IDAHOBIT 2019: perché l’omo-bi-transfobia non è paura, ma odio
Oggi è il 17 maggio, giornata internazionale contro la omo-bi-transfobia (ovvero, IDAHOBIT 2019). Stamattina, come tutte le mattine, ho acceso la radio, in quell’ora in cui si è capaci a malapena di fare il caffè, e ho registrato confusamente la notizia dal livestream di RadioEins. E mi sono ricordata del perché ami la lingua tedesca, nonostante le frustrazioni che il suo utilizzo quotidiano mi provoca. In tedesco, omo-bi-transfobia, si dice Homo- Bi- Trans*- Feindlichkeit. I rispettivi termini “Homophobie”, “Biphobie” e “Transphobie” esistono e sono ancora diffusi, ma i media stanno cominciando a utilizzare sempre più spesso gli equivalenti che contengono “Feindlichkeit”. Per chi non fosse pratico delle sottigliezze di questo splendido idioma, il termine deriva da “Feind”, ovvero “nemico”. Questa semplice variante ha risolto un problema che ho sempre avuto con i termini “omofobia”, “bifobia” e “transfobia”, ovvero quella sottile legittimazione data dall’idea di “paura”.
Ma paura di che? Io ho paura dell’altezza, ma ho ragione: se cadessi dal balcone, mi farei molto male. E ho paura dei ragni, ma ho ragione: tutti sanno che i ragni vogliono conquistare il mondo. Ma l’omofobo, il bifobico, il transfobico, esattamente, di cosa hanno paura? Che qualcuno faccia loro un complimento non gradito sull’autobus? Perché in tal caso io sono pronta a dichiararmi maschioeterofobica e così praticamente tutte le donne – sia cis che trans – del pianeta. E se sono le persone queer a correre il rischio concreto, quasi in tutto il mondo, di essere discriminate, aggredite per strada, licenziate, cacciate da casa, quando non addirittura arrestate o uccise, perché dovrebbero essere gli altri ad avere “paura”?
Ho sempre trovato sottilmente passivo-aggressivo il termine omofobia e i suoi omologhi. È un modo di giustificare il proprio odio, la propria arroganza, la pretesa di discriminare liberamente, di aggredire, di imporre il proprio stile di vita sul prossimo. L’omo-bi-transfobico medio, fra l’altro, spinto a giustificare il proprio atteggiamento, dirà quasi sempre che “gli altri” vogliono “imporci il loro stile di vita”. E questa, cari i miei campioni dell’autocoscienza, si chiama proiezione.

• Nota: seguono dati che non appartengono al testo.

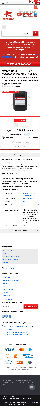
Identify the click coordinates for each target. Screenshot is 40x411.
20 (27, 134)
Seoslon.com (20, 404)
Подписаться (31, 306)
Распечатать (34, 71)
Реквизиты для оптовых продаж (15, 332)
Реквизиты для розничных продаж (16, 334)
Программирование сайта (12, 403)
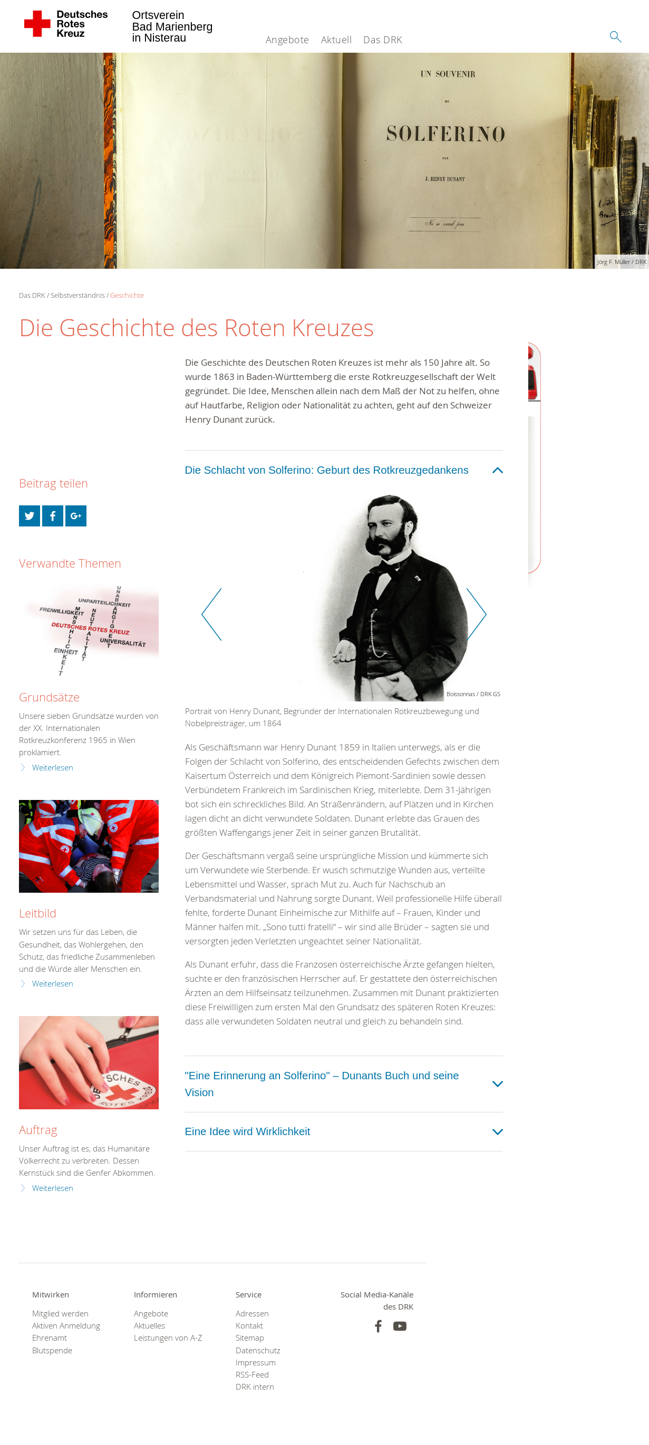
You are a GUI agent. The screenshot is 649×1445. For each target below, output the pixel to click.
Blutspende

Non so voi, ma io non ho mai incontrato, nella vita, una persona omosessuale, bisessuale, pansessuale, transessuale, asessuale, intersessuale o aromantica che andasse in giro a far proseliti. Ho invece assistito in prima persona a molti tentativi, spesso violenti, di cambiare l’orientamento delle persone LGBTQ+.
Ben venga, quindi, il termine tedesco. Amico mio che vai ai congressi sulla famiglia e che hai bisogno di respirare in un sacchetto se qualcuno propone di organizzare un’iniziativa contro il bullismo omofobico nella scuola di tuo figlio, tu non hai paura delle persone queer, tu sei un nemico delle persone queer. Il tuo atteggiamento è attivo, sei tu a rappresentare un pericolo reale per gli altri.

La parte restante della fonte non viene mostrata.